Insulinoma is a rare type tumor and its genetic features remain largely unknown. This study aimed to search for potential key genes and relevant enriched pathways of insulinoma. The gene expression data from GSE73338 were downloaded from Gene Expression Omnibus database. Differentially expressed genes (DEGs) were identified between insulinoma tissues and normal pancreas tissues, followed by pathway enrichment analysis, protein–protein interaction (PPI) network construction, and module analysis. The expressions of candidate key genes were validated by quantitative real-time polymerase chain reaction (RT-PCR) in insulinoma tissues. A total of 1632 DEGs were obtained, including 1117 upregulated genes and 514 downregulated genes. Pathway enrichment results showed that upregulated DEGs were significantly implicated in insulin secretion, and downregulated DEGs were mainly enriched in pancreatic secretion.

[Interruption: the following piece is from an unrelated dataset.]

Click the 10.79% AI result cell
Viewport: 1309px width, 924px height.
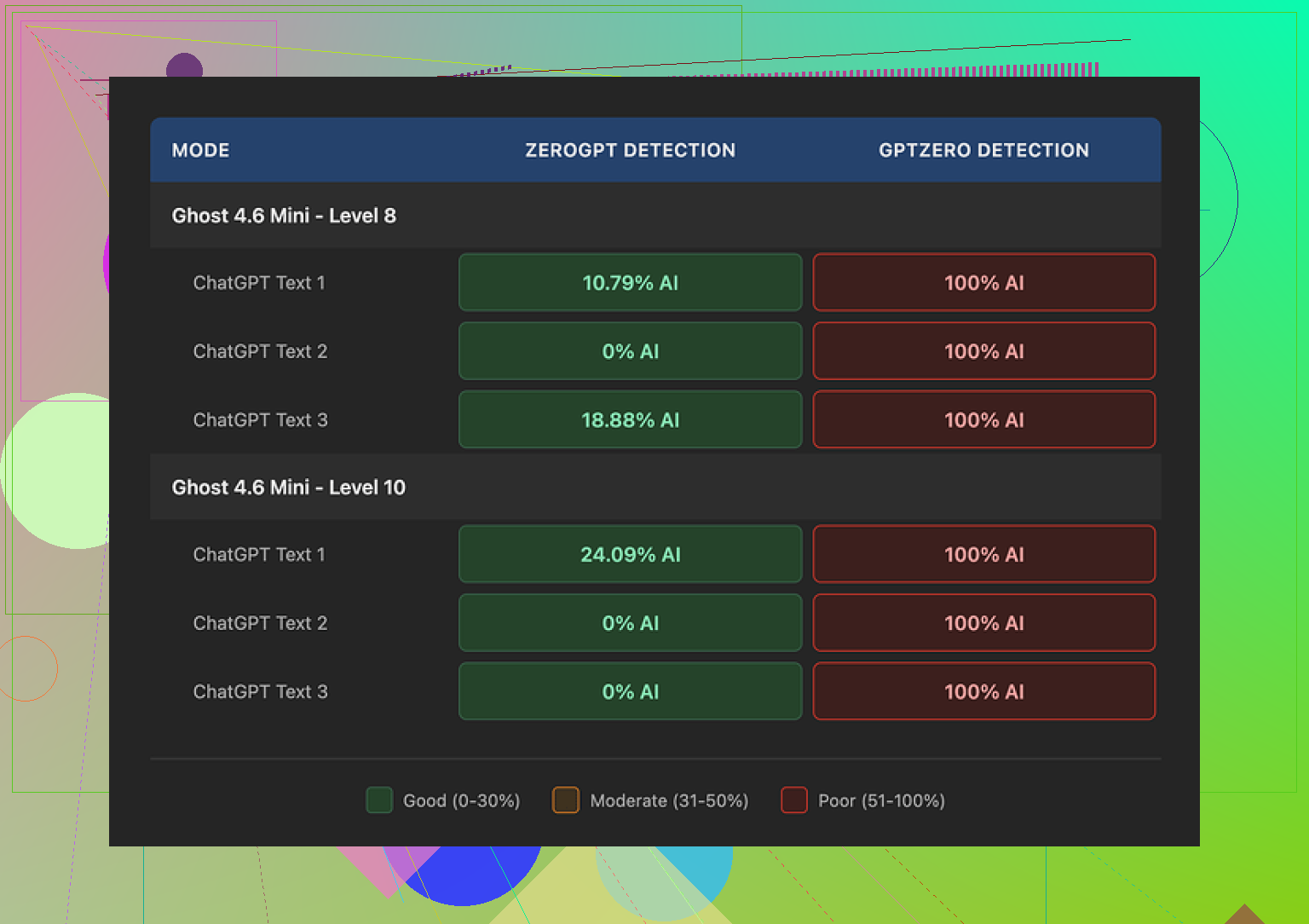631,283
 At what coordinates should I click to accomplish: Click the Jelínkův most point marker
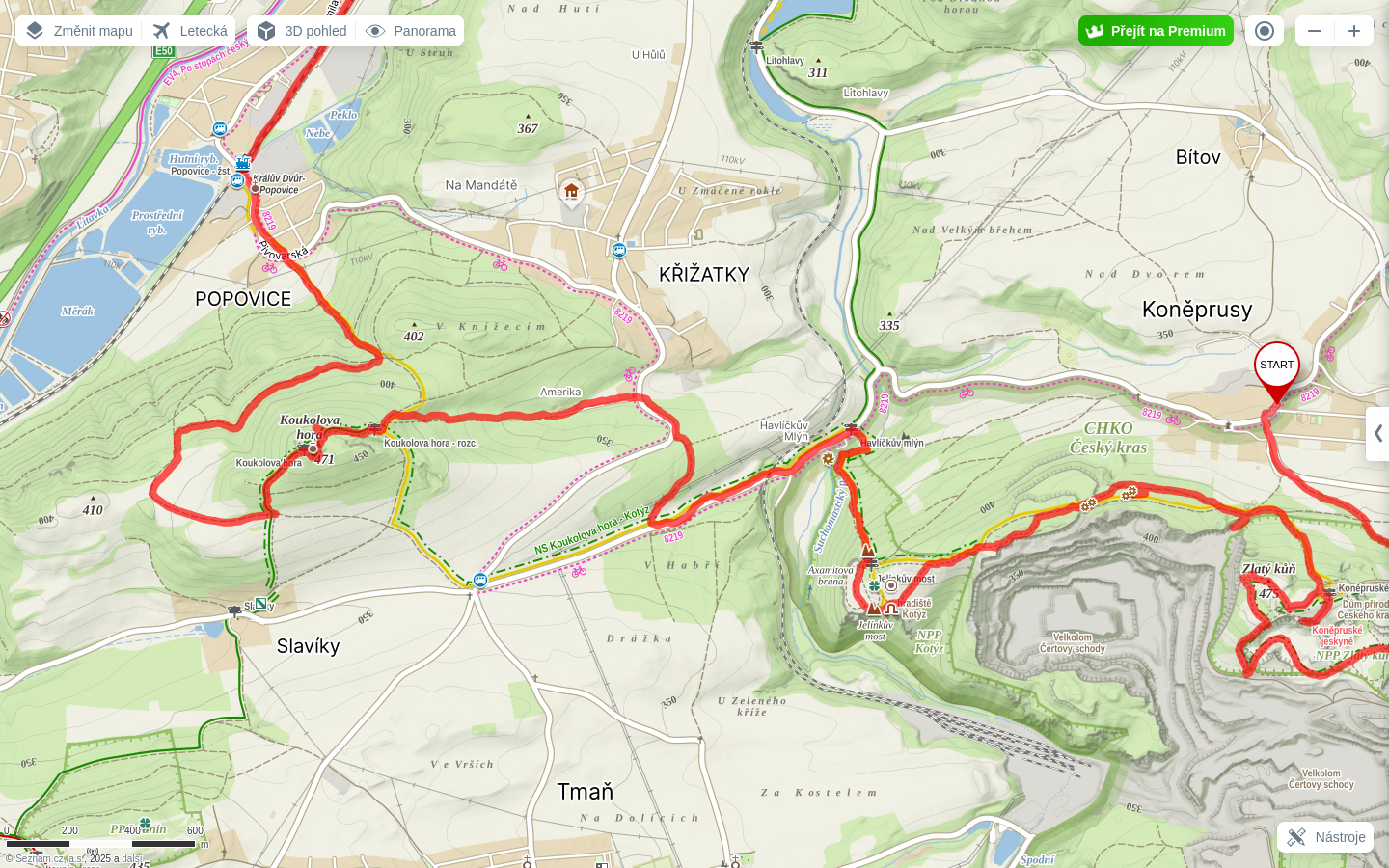click(891, 585)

PPI network analysis revealed 7 hub genes with degrees more than 10, including GCG (glucagon), GCGR (glucagon receptor), PLCB1 (phospholipase C, beta 1), CASR (calcium sensing receptor), F2R (coagulation factor II thrombin receptor), GRM1 (glutamate metabotropic receptor 1), and GRM5 (glutamate metabotropic receptor 5). DEGs involved in the significant modules were enriched in calcium signaling pathway, protein ubiquitination, and platelet degranulation. Quantitative RT-PCR data confirmed that the expression trends of these hub genes were similar to the results of bioinformatic analysis. The present study demonstrated that candidate DEGs and enriched pathways were the potential critical molecule events involved in the development of insulinoma, and these findings were useful for better understanding of insulinoma genesis.